Table of Contents
Epidemiology Research International
Volume 2015 (2015), Article ID 630812, 5 pages
http://dx.doi.org/10.1155/2015/630812
Research Article

Distribution of Human Leishmaniasis (VL) and Its Associated Risk Factors, in Metemma, Ethiopia

1Amhara Bureau of Agriculture and Rural Development Office, Ethiopia
2College of Veterinary Medicine, Mekelle University, P.O. Box 231, Mekelle, Ethiopia
3College of Veterinary Medicine, Gonder University, Gondar, Ethiopia

Received 11 August 2014; Revised 20 January 2015; Accepted 20 January 2015

Academic Editor: Tongzhang Zheng

Copyright © 2015 Yibeltal Terefe et al. This is an open access article distributed under the Creative Commons Attribution License, which permits unrestricted use, distribution, and reproduction in any medium, provided the original work is properly cited.

Abstract

Background.

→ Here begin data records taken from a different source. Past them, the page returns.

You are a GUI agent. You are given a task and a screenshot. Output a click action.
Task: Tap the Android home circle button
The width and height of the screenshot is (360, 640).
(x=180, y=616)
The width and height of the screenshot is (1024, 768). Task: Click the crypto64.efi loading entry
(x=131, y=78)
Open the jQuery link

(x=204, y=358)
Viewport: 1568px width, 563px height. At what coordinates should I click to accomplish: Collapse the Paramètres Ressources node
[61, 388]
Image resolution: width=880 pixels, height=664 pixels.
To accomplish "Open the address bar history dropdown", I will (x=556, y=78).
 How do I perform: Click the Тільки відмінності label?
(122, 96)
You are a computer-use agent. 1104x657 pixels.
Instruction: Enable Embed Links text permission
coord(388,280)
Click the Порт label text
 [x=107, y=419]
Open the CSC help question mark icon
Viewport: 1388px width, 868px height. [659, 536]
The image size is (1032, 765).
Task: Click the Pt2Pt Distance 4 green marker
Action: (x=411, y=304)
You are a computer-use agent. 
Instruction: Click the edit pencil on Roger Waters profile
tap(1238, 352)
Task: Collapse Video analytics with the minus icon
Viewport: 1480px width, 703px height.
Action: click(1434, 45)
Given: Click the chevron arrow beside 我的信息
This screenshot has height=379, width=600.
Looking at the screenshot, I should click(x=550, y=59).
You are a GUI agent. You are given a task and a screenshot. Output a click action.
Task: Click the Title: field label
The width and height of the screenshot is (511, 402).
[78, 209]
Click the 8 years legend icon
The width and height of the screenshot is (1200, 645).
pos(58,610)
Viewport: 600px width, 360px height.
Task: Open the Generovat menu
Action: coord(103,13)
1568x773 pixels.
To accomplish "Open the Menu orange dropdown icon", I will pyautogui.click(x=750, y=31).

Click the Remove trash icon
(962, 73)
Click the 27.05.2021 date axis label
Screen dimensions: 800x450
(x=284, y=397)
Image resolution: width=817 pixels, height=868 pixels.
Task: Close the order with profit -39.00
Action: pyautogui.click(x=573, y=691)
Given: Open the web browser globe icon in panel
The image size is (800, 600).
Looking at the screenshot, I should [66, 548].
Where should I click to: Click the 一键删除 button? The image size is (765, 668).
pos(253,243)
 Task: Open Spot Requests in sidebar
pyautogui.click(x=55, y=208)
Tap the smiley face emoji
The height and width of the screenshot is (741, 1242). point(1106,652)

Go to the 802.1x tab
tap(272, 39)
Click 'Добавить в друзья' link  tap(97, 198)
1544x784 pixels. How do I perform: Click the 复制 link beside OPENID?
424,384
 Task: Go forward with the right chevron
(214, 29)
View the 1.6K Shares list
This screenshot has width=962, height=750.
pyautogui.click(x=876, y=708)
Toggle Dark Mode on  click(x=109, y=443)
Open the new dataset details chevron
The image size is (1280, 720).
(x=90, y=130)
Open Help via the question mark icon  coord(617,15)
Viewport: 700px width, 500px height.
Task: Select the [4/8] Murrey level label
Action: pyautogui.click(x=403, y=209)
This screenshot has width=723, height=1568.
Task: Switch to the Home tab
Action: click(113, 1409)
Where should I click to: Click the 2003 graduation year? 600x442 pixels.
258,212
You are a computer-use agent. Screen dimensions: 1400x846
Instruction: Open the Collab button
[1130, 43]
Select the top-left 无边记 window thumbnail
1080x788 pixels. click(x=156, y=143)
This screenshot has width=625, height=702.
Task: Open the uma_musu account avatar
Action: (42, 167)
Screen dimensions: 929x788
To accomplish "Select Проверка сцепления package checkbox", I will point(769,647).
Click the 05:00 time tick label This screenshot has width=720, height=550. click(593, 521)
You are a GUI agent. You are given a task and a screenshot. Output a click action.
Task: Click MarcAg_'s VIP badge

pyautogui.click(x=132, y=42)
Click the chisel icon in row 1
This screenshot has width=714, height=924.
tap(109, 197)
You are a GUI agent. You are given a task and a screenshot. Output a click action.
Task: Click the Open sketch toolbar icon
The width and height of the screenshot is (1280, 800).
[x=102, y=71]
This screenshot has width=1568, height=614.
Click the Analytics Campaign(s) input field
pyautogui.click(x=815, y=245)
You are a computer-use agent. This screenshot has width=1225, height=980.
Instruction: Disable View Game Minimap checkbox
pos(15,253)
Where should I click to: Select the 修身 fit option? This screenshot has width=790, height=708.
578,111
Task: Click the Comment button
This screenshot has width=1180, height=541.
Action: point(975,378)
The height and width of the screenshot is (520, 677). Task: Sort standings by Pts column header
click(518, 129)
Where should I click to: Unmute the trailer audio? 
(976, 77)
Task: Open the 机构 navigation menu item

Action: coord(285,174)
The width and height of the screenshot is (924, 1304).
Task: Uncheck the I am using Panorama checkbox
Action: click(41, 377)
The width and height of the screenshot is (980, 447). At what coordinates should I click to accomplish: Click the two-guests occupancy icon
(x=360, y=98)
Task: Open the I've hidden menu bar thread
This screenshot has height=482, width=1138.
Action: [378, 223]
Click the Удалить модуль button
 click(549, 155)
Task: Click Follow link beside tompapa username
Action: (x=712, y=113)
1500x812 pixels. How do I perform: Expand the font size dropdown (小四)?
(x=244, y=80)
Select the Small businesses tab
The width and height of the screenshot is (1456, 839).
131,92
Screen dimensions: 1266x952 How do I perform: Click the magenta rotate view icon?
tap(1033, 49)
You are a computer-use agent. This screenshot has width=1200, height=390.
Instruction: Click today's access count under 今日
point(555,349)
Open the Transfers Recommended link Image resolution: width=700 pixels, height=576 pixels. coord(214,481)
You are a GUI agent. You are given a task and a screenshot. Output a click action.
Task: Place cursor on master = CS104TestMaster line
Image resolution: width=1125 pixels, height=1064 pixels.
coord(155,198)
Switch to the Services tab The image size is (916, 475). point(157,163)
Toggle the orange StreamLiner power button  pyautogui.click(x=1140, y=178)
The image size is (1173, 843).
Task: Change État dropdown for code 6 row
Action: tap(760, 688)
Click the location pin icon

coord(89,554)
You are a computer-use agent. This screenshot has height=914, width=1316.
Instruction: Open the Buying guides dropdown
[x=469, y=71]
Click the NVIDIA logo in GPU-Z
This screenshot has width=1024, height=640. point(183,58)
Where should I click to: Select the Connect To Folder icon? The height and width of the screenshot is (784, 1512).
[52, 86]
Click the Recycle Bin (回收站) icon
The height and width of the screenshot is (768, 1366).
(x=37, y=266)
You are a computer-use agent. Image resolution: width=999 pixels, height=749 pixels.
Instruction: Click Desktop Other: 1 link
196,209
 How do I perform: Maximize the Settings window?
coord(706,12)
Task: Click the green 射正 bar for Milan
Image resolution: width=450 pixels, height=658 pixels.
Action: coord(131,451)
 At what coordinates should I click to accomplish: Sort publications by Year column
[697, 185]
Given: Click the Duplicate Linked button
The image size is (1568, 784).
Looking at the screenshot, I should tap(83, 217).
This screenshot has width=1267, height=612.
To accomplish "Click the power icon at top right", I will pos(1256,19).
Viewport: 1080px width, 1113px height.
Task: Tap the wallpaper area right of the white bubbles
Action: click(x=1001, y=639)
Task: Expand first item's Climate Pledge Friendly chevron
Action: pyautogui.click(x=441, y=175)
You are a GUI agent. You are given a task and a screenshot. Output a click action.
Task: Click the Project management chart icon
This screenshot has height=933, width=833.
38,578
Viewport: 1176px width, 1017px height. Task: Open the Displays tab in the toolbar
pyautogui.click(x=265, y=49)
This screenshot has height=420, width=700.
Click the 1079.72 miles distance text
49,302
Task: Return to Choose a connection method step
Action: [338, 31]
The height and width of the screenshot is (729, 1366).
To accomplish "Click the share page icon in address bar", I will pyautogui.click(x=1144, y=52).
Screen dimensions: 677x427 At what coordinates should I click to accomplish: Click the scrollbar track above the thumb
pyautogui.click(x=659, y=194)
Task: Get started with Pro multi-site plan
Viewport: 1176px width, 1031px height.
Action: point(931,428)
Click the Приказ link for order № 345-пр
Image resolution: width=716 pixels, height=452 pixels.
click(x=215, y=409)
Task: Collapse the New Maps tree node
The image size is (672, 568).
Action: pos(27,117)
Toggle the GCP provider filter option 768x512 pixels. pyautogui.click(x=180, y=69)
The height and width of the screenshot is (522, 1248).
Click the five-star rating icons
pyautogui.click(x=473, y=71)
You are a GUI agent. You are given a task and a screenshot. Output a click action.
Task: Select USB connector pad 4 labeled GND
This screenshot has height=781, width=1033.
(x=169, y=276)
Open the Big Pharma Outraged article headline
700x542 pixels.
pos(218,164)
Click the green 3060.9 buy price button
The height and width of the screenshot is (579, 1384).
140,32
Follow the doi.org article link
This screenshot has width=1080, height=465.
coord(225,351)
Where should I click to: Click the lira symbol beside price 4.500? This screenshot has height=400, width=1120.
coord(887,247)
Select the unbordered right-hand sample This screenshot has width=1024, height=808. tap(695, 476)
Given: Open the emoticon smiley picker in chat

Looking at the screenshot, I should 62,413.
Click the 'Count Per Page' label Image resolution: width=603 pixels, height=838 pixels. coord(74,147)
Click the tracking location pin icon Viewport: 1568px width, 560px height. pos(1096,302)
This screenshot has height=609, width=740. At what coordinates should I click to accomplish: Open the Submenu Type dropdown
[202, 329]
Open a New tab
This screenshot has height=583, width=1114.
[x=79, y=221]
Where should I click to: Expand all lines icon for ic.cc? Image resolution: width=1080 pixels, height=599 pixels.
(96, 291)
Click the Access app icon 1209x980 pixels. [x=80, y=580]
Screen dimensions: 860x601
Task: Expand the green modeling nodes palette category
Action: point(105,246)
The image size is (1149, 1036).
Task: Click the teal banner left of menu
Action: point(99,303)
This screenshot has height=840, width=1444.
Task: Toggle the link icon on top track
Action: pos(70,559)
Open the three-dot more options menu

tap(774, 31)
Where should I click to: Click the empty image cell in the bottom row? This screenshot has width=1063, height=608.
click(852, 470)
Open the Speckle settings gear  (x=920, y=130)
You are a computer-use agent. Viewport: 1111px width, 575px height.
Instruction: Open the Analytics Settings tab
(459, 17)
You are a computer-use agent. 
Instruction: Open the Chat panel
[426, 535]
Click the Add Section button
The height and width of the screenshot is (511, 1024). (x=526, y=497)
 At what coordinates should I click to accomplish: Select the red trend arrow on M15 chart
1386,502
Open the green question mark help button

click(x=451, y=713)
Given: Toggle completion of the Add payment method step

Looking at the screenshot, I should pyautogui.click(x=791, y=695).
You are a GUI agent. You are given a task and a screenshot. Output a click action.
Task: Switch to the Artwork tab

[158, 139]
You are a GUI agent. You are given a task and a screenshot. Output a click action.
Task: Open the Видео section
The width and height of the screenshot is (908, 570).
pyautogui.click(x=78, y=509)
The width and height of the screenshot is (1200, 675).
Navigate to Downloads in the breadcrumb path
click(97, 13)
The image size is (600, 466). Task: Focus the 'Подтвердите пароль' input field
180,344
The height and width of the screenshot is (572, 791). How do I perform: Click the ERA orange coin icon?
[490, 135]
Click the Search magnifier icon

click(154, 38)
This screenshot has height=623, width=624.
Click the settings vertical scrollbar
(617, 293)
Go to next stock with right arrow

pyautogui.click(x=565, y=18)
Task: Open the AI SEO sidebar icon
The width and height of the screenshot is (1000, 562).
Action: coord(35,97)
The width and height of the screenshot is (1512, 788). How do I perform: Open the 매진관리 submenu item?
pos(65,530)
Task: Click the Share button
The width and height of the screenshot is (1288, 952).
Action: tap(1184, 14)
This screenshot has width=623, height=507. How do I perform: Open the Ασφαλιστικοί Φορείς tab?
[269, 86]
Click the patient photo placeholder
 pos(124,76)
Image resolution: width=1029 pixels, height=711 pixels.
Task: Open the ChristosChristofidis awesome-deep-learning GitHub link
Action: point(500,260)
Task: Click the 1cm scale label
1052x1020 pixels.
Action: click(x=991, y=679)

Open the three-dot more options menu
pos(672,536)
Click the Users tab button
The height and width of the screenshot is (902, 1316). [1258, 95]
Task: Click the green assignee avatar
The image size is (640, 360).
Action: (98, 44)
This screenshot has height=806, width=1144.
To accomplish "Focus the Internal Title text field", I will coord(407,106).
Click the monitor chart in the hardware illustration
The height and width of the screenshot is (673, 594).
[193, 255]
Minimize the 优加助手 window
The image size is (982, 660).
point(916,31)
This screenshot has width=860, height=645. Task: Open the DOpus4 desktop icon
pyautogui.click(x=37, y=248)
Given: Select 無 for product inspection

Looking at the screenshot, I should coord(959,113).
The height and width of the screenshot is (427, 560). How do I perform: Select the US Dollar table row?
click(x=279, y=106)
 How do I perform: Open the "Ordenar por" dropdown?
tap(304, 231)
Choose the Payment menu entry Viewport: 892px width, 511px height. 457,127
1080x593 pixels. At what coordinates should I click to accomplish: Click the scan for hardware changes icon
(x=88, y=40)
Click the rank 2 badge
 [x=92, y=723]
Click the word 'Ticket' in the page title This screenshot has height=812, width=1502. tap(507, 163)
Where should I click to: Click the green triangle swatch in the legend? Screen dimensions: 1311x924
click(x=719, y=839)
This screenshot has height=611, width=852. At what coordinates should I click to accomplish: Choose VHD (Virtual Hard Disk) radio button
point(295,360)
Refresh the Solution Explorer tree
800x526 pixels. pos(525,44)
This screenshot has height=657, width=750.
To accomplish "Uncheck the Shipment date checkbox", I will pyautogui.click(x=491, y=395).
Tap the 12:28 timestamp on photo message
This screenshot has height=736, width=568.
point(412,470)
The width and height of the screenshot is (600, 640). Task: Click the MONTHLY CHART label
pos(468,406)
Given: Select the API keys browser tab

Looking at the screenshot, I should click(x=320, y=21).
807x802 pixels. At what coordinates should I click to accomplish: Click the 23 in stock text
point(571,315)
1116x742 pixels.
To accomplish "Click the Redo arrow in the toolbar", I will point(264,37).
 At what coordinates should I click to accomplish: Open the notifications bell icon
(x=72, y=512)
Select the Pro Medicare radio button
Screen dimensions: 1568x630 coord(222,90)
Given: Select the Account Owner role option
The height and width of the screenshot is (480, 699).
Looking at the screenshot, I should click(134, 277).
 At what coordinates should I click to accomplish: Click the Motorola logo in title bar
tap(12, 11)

Leishmaniasis is a parasitic disease caused by obligate intracellular protozoans of the genus Leishmania. Objective. To assess the distribution of human leishmaniasis and assess community knowledge, attitude, and practice with regard to assumed risk factors and control options used by the society. Methods. Retrospective study from November 2013 to May 2014 was used. Six-year data from Metemma hospital record was reviewed and 89 people were interviewed. Results. The rates were 29% (n = 374/1270) and 26% (n = 328/1270) in 2005 E.C and 2003 E.C, respectively. 94% (1194/1270) of the affected individuals were in the age exceeding 15 years. At the same time, the rates in males and female were 97% (n = 1226/1270) and 3% (n = 44/1270), respectively. According to 88.8% (n = 79/89) of the respondents, transmission occurs through bite of sandflies, while 98.9% (n = 88/89) of the respondent’s indicated that waste disposal in an open space was one of the risk factors for disease occurrence. Regarding the control measures, respondents replied that 73% (n = 65/89) of them use impregnated bed net and others use cleaning and proper waste disposal. Conclusion. The current finding indicated that the disease was common in the study area; as a result, proper use of impregnated bed net, early diagnosis and treatment, and reduction of different risk factors were essential.